## ACTIVITY
Locate the word "resolution" in the data below, then copy every line that holds it.

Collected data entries
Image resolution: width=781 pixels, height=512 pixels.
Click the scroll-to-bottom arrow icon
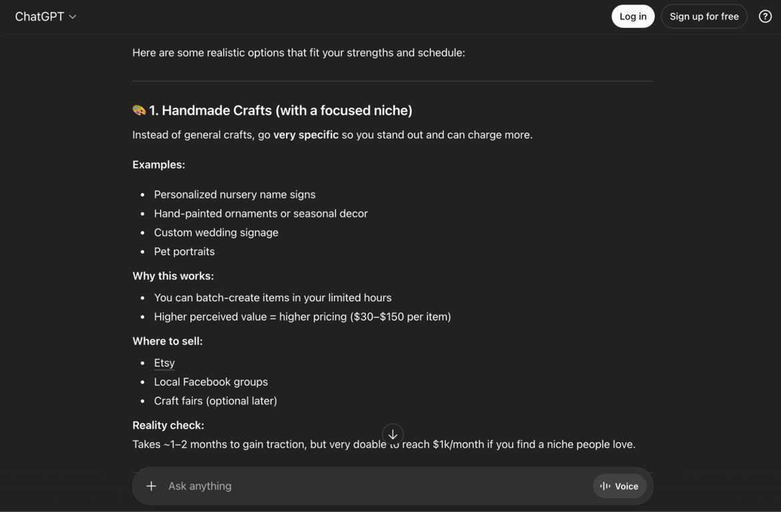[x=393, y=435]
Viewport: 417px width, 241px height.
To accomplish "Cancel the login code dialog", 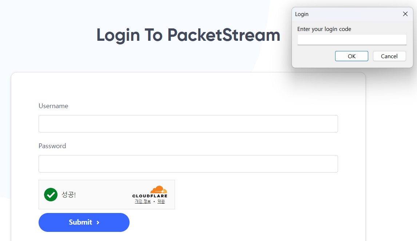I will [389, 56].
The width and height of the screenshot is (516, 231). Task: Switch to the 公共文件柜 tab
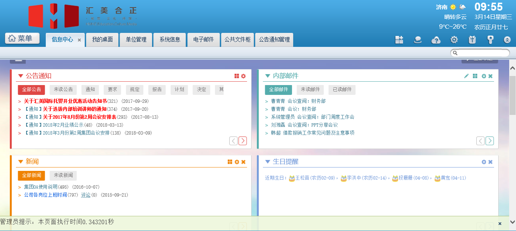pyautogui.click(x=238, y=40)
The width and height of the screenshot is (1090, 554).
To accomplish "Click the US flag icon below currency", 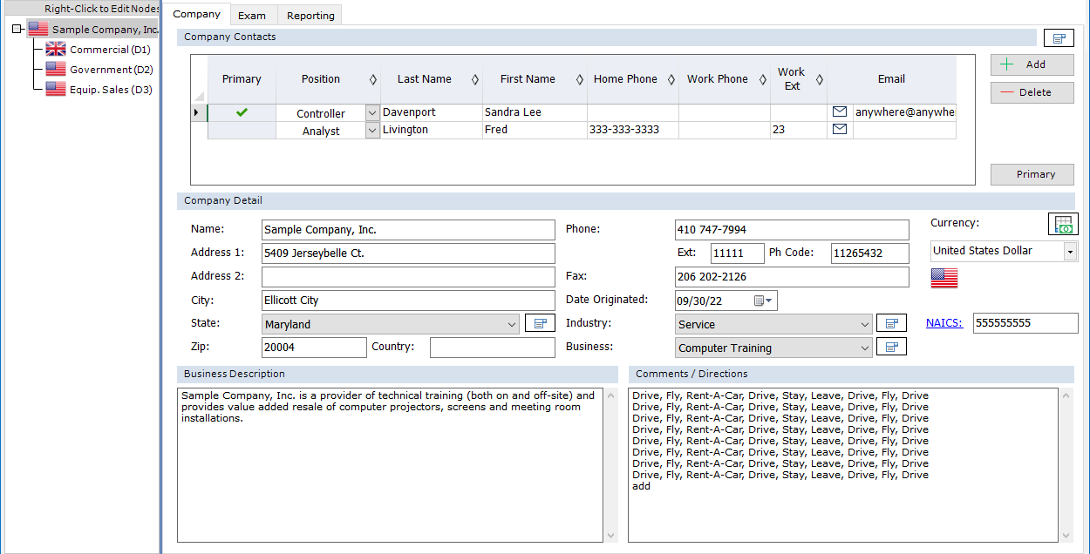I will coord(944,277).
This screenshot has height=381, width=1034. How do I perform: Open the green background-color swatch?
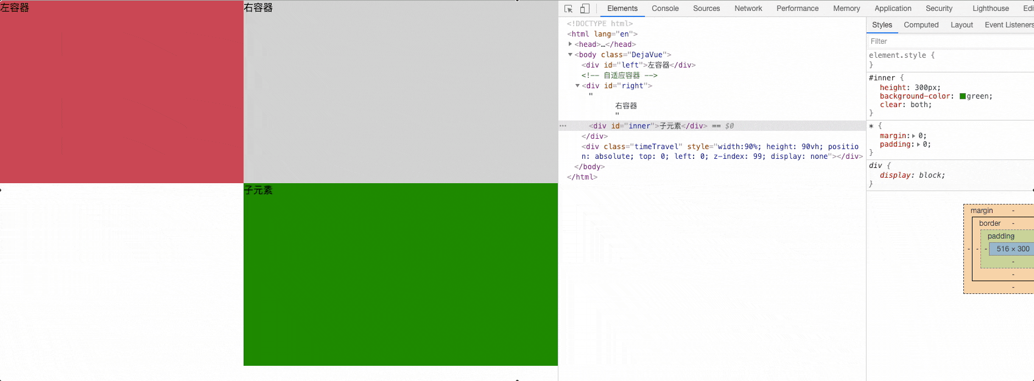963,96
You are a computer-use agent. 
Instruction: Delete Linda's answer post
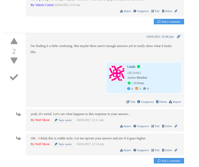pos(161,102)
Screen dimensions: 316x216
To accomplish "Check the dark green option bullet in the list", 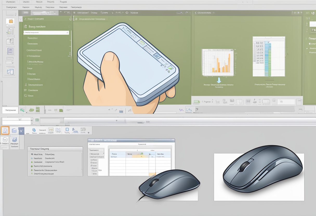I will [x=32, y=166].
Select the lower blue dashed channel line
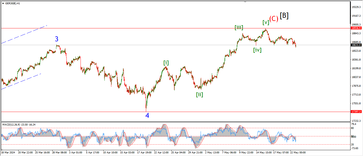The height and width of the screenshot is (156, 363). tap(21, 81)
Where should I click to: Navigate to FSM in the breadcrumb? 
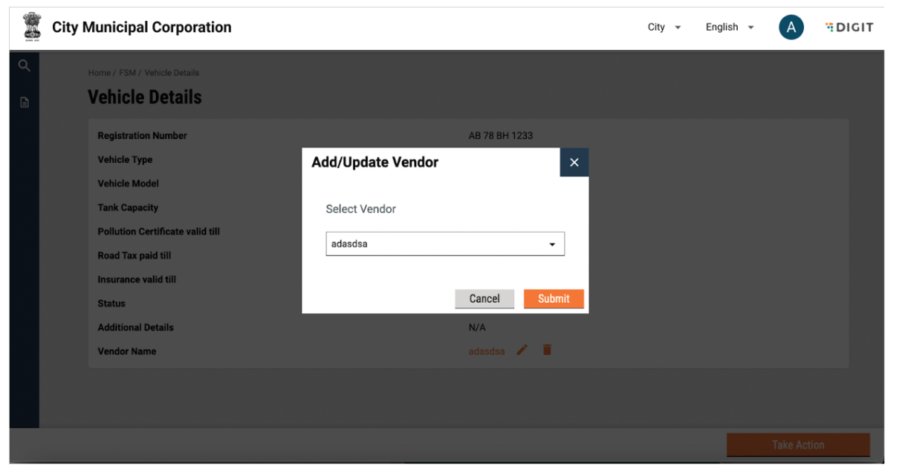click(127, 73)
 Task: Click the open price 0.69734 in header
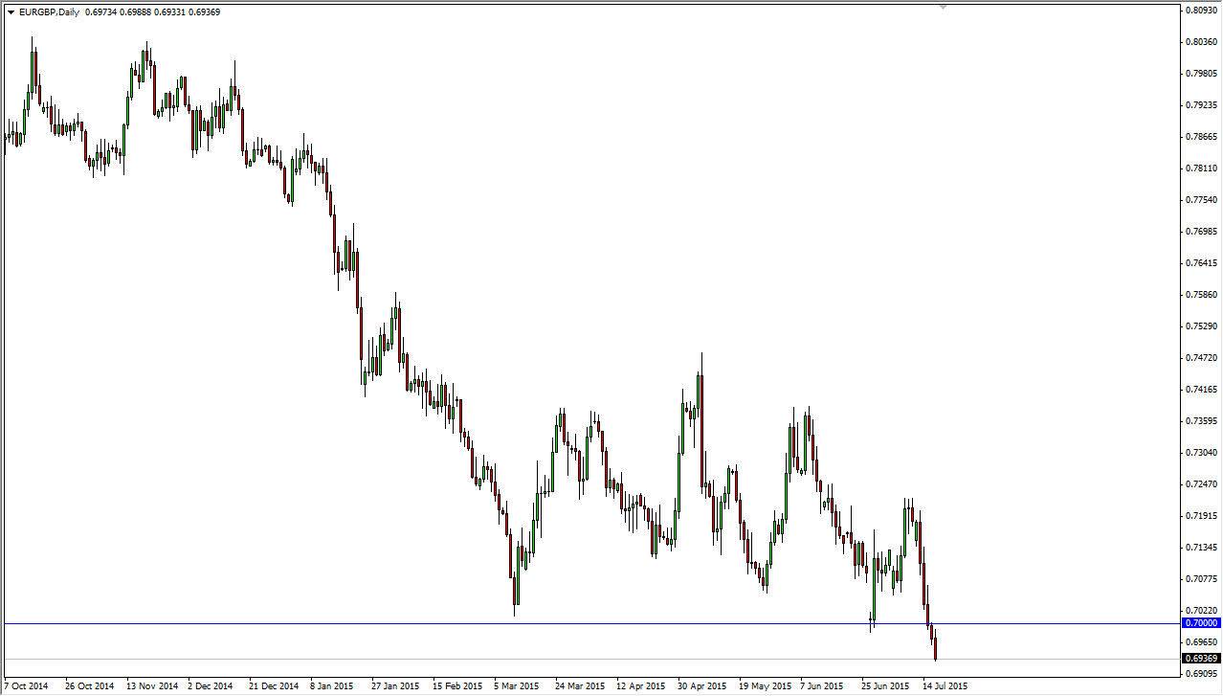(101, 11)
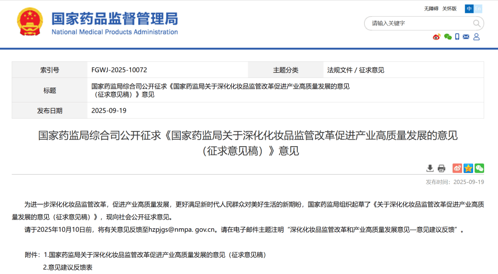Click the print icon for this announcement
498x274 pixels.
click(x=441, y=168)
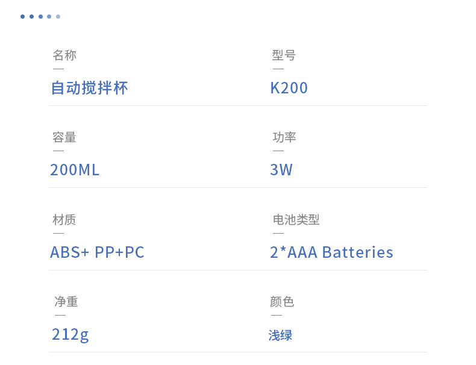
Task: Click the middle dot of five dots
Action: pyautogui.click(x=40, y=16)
* * *
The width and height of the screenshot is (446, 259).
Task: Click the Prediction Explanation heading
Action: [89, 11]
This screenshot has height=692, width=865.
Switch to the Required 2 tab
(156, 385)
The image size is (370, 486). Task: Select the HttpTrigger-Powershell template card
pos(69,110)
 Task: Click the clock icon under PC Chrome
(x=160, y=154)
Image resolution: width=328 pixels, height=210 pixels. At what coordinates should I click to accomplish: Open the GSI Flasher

## SOLVED EXERCISE
Image resolution: width=781 pixels, height=512 pixels.
Image resolution: width=328 pixels, height=210 pixels. At what coordinates should I click to accomplish: Open the GSI Flasher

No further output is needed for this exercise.